• _課題_:
Excel で重複を削除する方法を説明した本文について、次の問いに答えてください。
(a) 「重複の削除」ボタンはどのタブにあるか。
(b) 重複があった場合、重複するデータのうちどの行が残るか。
(c) ダイアログ ボックスで複数の列を選んだとき、どのような場合に重複と見なされるか。

• _本文抜粋_:
大量のデータを用いた統計分析や、組織内の複数部署から集計用データを取得しまとめるといった作業は、Microsoft Excel で簡単に処理できます。しかし、複数のデータを結合すると、データの重複が問題となることがあります。
今回はそんな重複に対処する方法を確認しましょう。

重複を削除するイメージ

1. 重複を削除するための方法

重複を削除するために最も簡単な方法は、Excel の「重複の削除」ボタンを使うことです。データ タブにある重複の削除ボタンを押すと、ダイアログ ボックスから範囲対象の列を選ぶだけで簡単に重複対象を削除できます。

【重複の削除ボタン:ウィンドウの幅が広いとき】

Excel の重複の削除ボタン (ウィンドウの幅が広いとき)

【重複の削除ボタン:ウィンドウの幅が狭いとき】

Excel の重複の削除ボタン (ウィンドウの幅が狭いとき)

1-1. グラフ作成法

重複の削除ボタンの基本的な使い方を紹介します。例として、以下のデータから「市町村」の重複を削除してみましょう。

Excel の表

【重複の削除ボタンの使い方】

1. 対象となるテーブルを選択
※テーブルを選択するときは、重複を確認する列だけではなく、関連する列も選択する

対象となるテーブルを選択

2. 「データ」タブから「重複の削除」ボタンをクリック

「データ」タブの「重複の削除」ボタン

3. 重複の削除画面が表示されるので、重複の削除の対象となる列のチェック ボックスにチェックを入れて (例では「市町村」を選択)、「OK」ボタンをクリック
※「先頭行をデータの見出しとして使用する」にチェックを入れると、列の先頭行がタイトルとして識別され、重複確認の対象外となる

「重複の削除」ダイアログ ボックス

4. 重複があった場合は重複するデータの中の最初の行が残り、そのほかの行は削除される

重複が削除された後の表示

この場合、データを比較すると 6 行目と 12 行目、7 行目と 11 行目のデータが重複するため、11 行目と 12 行目が削除されます。

7 行目と 11 行目では値列の内容に差異がありますが、重複確認の対象列を市町村列のみとしているため重複判断の対象となり、後ろにあった 11 行目が削除される動きとなりました。

重複削除前後の表示

1-2. 重複を確認したい列が複数ある場合

重複の確認対象列が複数ある場合は、ダイアログ ボックスで複数の列を選択します。選択した列すべてが一致した場合、重複と見なされます。

例として、以下のデータから「市町村」「区分」「値」の重複を削除してみましょう。

• _収集資料_:

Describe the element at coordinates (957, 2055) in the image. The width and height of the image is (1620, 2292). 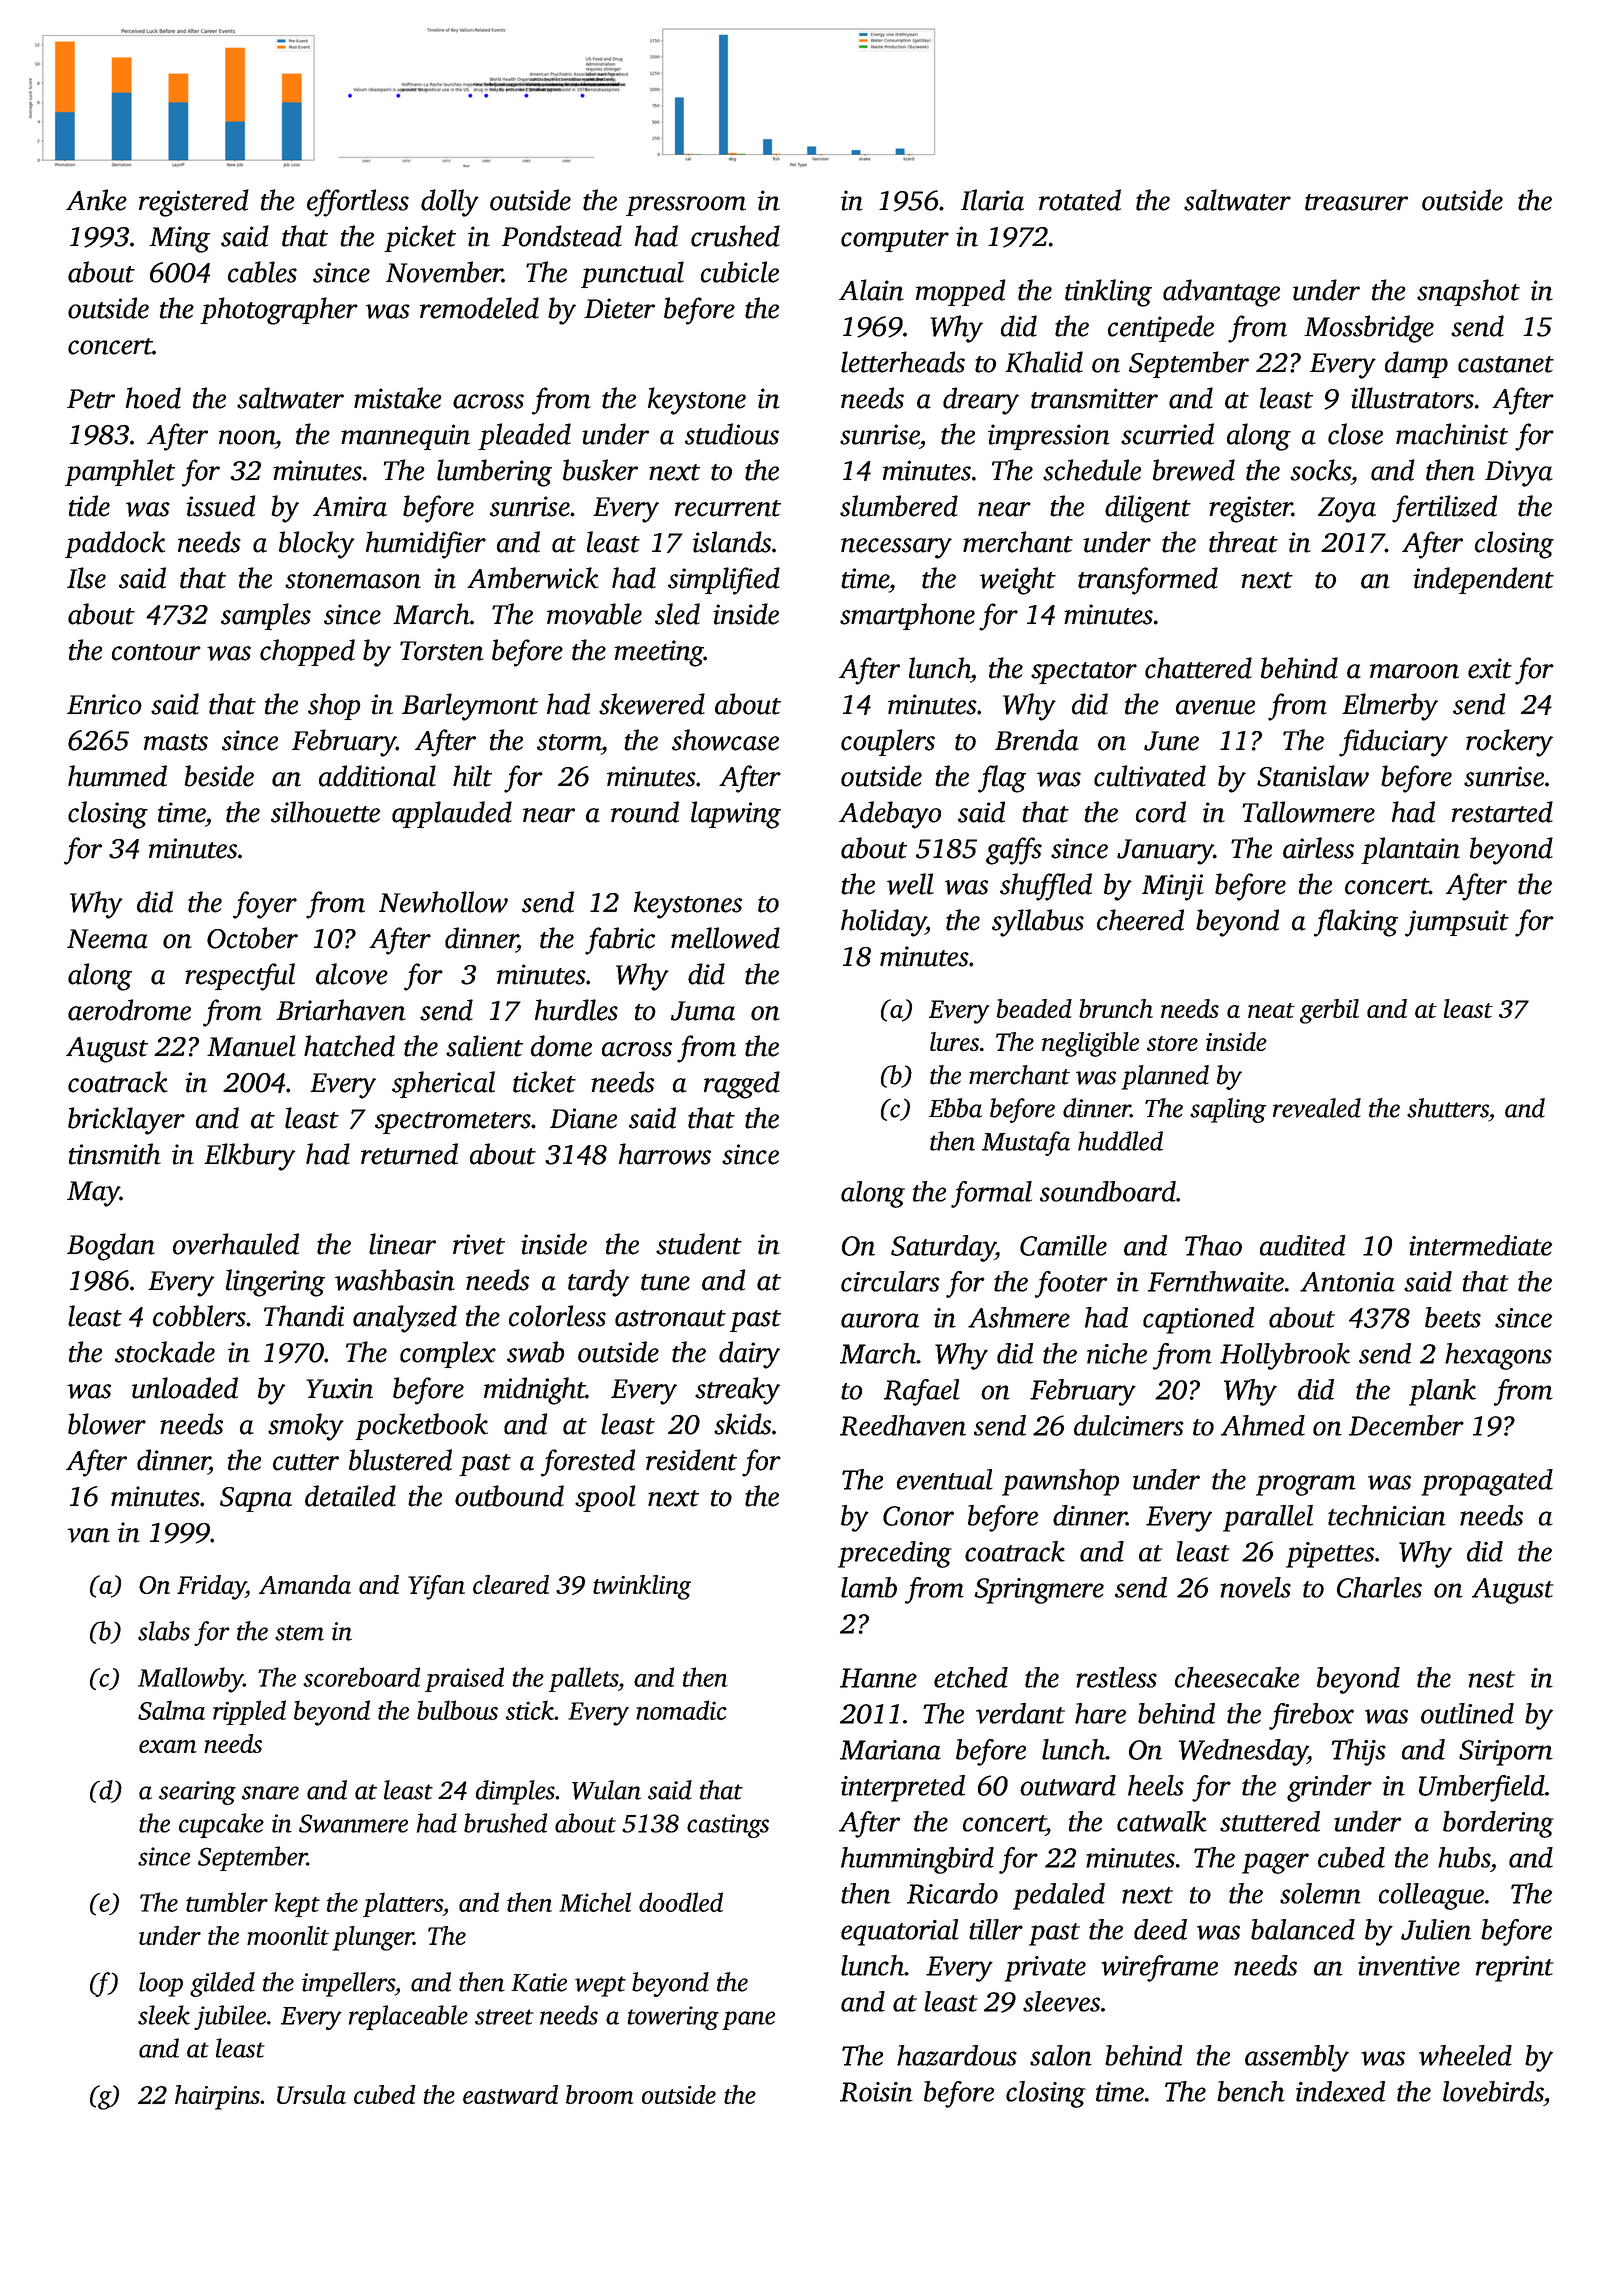
I see `hazardous` at that location.
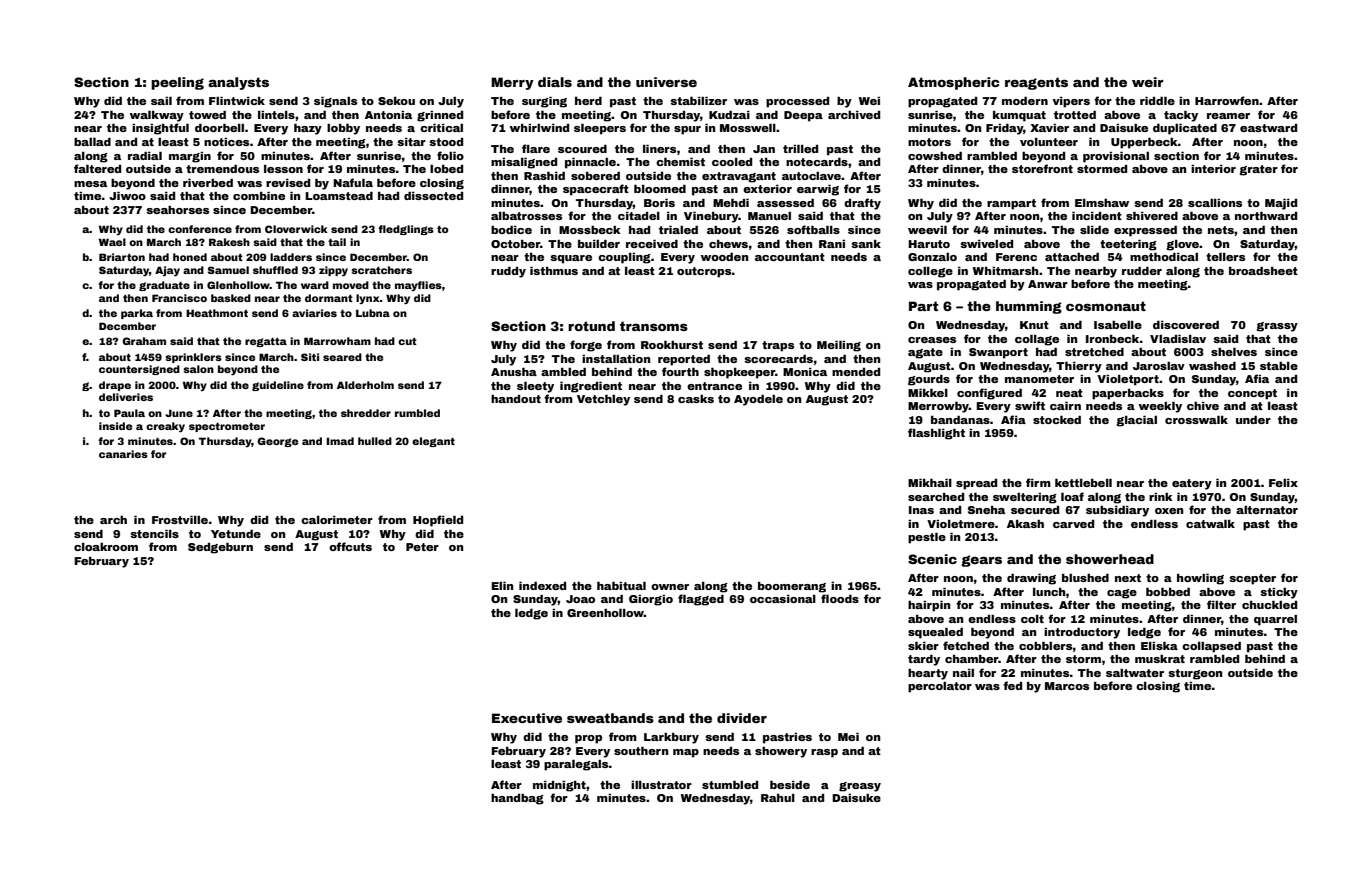  I want to click on Executive, so click(527, 718).
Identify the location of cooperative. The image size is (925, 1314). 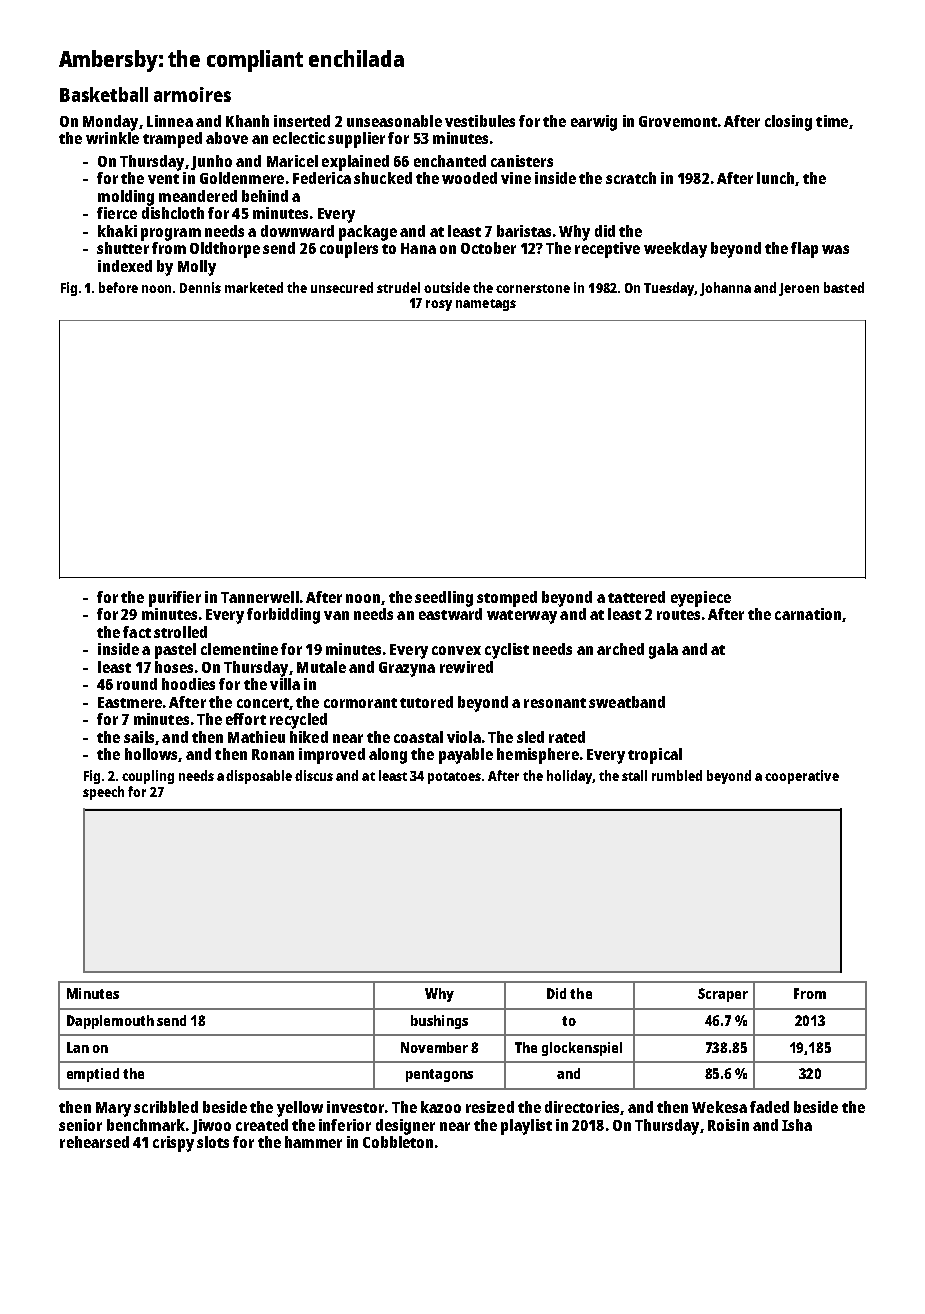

• _解答_:
(a) 「データ」タブ
(b) 重複するデータの中の最初の行
(c) 選択した列すべてが一致した場合